Memórias dos subúrbios cariocas: uma investigação especulativa sobre a família e seus “outros”

Fotografia do livro de Felipe Charbel, Saia da Frente do Meu Sol (Autêntica Editora, 2023).

Por Nathalia Cotta

Saia da Frente do Meu Sol, obra escrita por Felipe Charbel, desvela uma jornada profunda de análise pessoal. Com uma narrativa entremeada por nuances autobiográficas, o livro direciona sua atenção à figura enigmática do tio-avô de Charbel, chamado por ele de Tio Ricardo. A trajetória desse personagem é apresentada de forma fragmentada, optando o narrador por investigar as lacunas e montar o quebra-cabeça de sua história ao longo da obra.

No bairro tradicional da Tijuca, subúrbio carioca, Charbel mergulha na vida do tio, traçando uma linha narrativa que conecta não apenas sua história familiar, mas também os laços que estruturam suas memórias nesse espaço. Esse exercício de rememoração é desenvolvido na revisita aos cenários da infância e juventude do autor: os apartamentos transitórios, os bares da cidade, os pontos de sociabilidade.

Desta forma, ele habilmente apresenta figuras “comuns” ao imaginário de outros tantos bairros suburbanos como elementos fundamentais para elaborar a trama. E assim, ao explorar a vida do tio, Charbel mergulha em suas próprias lembranças dos momentos compartilhados enquanto Ricardo residia no quarto dos fundos na casa de seus pais. Apesar de ter deixado marcas significativas, a relação entre os dois foi distante, envolta de segredos mantidos pela família ou pelo próprio desinteresse do autor à época.

As fotografias emergem como elementos-chave na trama, permitindo ao leitor mergulhar na vida do tio por meio de relatos e imagens, enquanto o narrador tece suas reflexões pessoais sobre esses registros visuais. A aura de mistério que envolve a figura de Ricardo instiga a vontade de desvendar mais sobre ele. A virada narrativa ocorre quando Charbel descobre uma caixa de fotografias no armário da avó, desencadeando um confronto entre passado e presente, bem como uma revisão de sua própria percepção sobre o tio.

- [Dados brutos]:
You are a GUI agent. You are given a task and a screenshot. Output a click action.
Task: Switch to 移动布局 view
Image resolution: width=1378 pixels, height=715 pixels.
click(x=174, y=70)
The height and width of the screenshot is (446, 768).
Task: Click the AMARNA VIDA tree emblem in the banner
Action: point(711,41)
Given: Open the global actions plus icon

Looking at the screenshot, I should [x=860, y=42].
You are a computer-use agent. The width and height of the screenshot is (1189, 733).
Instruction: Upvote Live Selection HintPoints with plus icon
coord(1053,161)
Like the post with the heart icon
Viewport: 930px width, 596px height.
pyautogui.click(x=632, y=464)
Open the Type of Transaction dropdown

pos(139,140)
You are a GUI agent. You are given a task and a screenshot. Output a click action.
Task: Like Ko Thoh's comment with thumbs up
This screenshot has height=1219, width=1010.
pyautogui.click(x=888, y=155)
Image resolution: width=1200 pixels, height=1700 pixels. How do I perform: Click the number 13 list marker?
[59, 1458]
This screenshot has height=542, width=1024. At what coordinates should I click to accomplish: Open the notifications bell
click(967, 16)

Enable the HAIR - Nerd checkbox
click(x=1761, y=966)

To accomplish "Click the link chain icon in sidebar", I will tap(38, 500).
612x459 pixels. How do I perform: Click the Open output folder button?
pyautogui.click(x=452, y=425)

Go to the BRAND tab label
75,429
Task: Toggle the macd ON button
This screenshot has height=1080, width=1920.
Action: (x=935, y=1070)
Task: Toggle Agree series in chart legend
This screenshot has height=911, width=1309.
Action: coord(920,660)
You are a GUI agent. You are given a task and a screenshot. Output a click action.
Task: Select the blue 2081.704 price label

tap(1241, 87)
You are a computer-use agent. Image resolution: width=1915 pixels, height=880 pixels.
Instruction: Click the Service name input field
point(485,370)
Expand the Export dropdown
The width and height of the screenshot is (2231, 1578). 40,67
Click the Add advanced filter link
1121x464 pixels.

- [O que fazer]:
(A) As afirmações a seguir concordam com a resenha do livro Saia da Frente do Meu Sol? (i) Tio Ricardo morou no quarto dos fundos da casa dos pais de Charbel. (ii) A relação entre Charbel e o tio foi próxima. (iii) A caixa de fotografias foi encontrada no armário da mãe de Charbel. Responda sim ou não a cada uma e cite literalmente o trecho da resenha que decide.
(B) Prossiga a resenha do livro Saia da Frente do Meu Sol a partir do ponto em que ela termina.
A listagem é um material independente da resenha.

- [Respostas por tarefa]:
(A)
(i) Sim: “enquanto Ricardo residia no quarto dos fundos na casa de seus pais”.
(ii) Não: “a relação entre os dois foi distante”.
(iii) Não: “Charbel descobre uma caixa de fotografias no armário da avó”.

(B)
A exploração do tempo através de fotografias antigas, documentos e memórias pessoais é o tema central da obra. O narrador não somente busca respostas sobre o tio, mas também sobre sua própria identidade, família e lugar no mundo, reconhecendo que, ao narrar a história do tio, também narra sua própria. Desse modo, afirma: “Ao falar dele, é de mim que falo.”

Ricardo é retratado como uma figura emblemática dos subúrbios cariocas, ambientação que cumpre o papel de representar o espaço vivido pelo tio e de resgatar a atmosfera de seu cotidiano. Sua rotina de acordar cedo para aproveitar o sol nascente pode ser entendida como a metáfora, ao iluminar os segredos e verdades encobertas. A questão da sexualidade de Ricardo emerge como sugestão de um conflito entre sua verdadeira identidade e as expectativas da “conservadora sociedade tijucana”, como definida por Charbel.

A descoberta de fotografias exclusivamente masculinas na caixa encontrada no armário da avó reforça o mistério em torno da vida íntima do tio, enquanto o autor especula sobre seus significados. O esconderijo, representado pelo quarto dos fundos, símbolizando a reclusão imposta a indivíduos como Ricardo, que optaram pela margem para viverem seus desejos.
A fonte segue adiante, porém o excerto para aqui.